• [Directions for this task]: Every line containing the word "agent" is to be copied from the data below.

-- Opening Marker --

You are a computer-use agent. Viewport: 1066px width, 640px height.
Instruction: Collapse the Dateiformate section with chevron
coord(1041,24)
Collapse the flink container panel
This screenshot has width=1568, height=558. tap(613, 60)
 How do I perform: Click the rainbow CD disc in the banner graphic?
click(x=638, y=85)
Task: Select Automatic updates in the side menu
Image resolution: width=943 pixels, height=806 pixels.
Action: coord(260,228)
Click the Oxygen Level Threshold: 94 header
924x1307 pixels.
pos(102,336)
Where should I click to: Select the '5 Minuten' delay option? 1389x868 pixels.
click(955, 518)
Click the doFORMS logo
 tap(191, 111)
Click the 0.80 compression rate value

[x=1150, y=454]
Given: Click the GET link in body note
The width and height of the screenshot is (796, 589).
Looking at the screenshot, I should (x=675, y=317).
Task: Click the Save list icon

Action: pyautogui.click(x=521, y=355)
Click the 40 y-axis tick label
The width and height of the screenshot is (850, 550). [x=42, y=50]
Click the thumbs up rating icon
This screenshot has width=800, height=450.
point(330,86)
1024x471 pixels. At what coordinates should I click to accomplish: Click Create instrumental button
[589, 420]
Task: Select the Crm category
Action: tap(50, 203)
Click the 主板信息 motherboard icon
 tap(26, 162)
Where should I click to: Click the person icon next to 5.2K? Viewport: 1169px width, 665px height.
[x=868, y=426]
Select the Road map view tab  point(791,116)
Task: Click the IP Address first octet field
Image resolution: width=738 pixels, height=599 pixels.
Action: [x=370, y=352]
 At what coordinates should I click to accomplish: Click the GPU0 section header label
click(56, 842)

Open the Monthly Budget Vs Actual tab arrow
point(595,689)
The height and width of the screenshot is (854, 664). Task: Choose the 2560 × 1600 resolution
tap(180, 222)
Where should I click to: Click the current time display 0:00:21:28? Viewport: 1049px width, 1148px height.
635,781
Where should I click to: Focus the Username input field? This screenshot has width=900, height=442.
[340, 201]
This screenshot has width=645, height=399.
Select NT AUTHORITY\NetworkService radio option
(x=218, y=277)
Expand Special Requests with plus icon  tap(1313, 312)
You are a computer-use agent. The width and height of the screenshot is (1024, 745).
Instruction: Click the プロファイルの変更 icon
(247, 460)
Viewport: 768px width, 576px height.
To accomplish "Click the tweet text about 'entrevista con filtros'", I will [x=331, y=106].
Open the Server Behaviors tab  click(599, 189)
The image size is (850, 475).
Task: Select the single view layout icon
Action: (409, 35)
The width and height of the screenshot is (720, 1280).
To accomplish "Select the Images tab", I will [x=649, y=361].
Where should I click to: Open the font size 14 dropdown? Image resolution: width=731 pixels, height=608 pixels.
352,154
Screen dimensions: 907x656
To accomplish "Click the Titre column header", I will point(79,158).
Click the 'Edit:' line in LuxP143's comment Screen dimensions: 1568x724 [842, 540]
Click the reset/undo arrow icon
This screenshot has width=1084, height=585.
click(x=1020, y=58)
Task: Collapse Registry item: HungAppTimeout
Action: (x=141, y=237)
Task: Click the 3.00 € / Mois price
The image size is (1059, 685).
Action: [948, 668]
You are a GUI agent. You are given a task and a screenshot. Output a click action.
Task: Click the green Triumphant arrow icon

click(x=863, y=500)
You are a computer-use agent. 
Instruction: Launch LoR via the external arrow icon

-- Closing Marker --

• [Written response]:
You are a computer-use agent. Viewport: 1066px width, 640px height.
You are a computer-use agent. The width and height of the screenshot is (1024, 745).
You are a GUI agent. You are given a task and a screenshot. Output a click action.
You are a computer-use agent. 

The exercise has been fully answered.